## Directions for this task
Wherever the string "agent" shows up in the records below, return that line.

## Source material

=-=-=-=-=

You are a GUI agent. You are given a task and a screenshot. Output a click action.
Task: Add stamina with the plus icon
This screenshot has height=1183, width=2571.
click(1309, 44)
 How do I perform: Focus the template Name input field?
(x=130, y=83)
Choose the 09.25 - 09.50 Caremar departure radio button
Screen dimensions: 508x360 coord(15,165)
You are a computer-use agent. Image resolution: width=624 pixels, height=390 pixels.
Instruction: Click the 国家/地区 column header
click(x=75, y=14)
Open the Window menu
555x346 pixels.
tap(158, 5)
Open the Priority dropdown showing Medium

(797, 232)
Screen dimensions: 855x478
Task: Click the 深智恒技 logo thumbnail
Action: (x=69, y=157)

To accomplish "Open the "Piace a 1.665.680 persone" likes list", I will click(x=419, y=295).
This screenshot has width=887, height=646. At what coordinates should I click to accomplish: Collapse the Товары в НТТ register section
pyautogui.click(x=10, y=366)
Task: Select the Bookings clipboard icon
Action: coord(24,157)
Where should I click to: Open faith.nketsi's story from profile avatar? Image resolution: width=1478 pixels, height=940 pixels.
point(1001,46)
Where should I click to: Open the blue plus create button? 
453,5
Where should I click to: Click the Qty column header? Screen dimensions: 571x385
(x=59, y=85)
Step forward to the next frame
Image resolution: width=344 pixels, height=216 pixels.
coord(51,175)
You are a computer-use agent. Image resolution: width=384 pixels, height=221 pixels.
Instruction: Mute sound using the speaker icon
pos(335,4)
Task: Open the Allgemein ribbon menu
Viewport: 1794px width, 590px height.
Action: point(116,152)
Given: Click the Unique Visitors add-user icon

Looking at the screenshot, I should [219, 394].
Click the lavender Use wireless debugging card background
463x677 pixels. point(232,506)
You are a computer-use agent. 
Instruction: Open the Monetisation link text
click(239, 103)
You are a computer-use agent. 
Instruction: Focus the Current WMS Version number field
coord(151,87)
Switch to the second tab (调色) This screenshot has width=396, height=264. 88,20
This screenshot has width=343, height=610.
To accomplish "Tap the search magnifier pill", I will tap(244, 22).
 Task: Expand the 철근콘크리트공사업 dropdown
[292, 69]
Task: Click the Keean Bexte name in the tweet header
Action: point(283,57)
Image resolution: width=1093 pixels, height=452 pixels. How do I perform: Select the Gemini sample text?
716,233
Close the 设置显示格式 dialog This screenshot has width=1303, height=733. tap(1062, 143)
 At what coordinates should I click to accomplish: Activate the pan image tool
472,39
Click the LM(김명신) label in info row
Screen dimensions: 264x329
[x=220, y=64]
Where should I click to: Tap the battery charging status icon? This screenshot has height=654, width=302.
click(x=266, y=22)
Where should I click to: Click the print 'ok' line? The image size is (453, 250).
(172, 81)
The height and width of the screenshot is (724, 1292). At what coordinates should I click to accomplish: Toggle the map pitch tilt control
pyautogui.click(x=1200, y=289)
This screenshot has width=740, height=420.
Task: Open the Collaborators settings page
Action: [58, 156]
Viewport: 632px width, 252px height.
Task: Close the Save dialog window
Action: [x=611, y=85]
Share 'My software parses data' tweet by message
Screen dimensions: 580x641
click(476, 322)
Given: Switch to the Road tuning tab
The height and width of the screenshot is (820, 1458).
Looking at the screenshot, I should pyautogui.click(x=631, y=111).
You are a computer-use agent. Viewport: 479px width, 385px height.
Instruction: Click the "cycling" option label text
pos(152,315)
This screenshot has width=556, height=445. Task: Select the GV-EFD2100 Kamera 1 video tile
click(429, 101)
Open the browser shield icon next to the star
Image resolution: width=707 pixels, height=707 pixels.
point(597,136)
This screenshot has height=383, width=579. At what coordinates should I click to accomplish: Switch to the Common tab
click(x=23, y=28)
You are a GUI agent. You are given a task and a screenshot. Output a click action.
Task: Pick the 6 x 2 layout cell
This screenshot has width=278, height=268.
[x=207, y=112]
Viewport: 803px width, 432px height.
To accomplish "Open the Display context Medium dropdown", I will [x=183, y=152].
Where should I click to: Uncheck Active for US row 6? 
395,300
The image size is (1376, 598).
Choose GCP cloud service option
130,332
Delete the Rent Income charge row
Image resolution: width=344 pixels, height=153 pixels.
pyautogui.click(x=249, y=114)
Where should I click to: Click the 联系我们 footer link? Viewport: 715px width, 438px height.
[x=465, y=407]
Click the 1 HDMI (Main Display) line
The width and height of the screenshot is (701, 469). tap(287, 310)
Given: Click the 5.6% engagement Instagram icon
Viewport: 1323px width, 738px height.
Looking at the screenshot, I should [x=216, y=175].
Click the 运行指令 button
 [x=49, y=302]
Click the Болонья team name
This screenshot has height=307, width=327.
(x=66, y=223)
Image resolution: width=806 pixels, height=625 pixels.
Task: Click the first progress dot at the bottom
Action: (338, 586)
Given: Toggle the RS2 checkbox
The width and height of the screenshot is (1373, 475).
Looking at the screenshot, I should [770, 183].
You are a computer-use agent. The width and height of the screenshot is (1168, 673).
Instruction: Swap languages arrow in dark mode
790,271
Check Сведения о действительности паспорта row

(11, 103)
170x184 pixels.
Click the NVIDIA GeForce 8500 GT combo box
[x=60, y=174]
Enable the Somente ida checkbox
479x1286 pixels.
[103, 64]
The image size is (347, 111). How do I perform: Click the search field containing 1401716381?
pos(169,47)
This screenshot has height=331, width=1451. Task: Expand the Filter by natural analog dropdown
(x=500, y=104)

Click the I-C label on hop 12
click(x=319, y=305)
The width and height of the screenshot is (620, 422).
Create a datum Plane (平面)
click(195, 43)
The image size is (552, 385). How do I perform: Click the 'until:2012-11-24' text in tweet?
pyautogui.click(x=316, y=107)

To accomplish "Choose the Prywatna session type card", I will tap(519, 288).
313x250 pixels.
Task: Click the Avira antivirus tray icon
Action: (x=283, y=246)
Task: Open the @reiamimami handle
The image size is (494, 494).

=-=-=-=-=

## Reply to the exercise
You are a GUI agent. You are given a task and a screenshot. Output a click action.
You are a computer-use agent. Image resolution: width=624 pixels, height=390 pixels.
You are a computer-use agent. Image resolution: width=384 pixels, height=221 pixels.
You are a computer-use agent. 
You are a computer-use agent. 
You are a computer-use agent. Viewport: 479px width, 385px height.
You are a GUI agent. You are given a task and a screenshot. Output a click action.
You are a computer-use agent. The width and height of the screenshot is (1168, 673).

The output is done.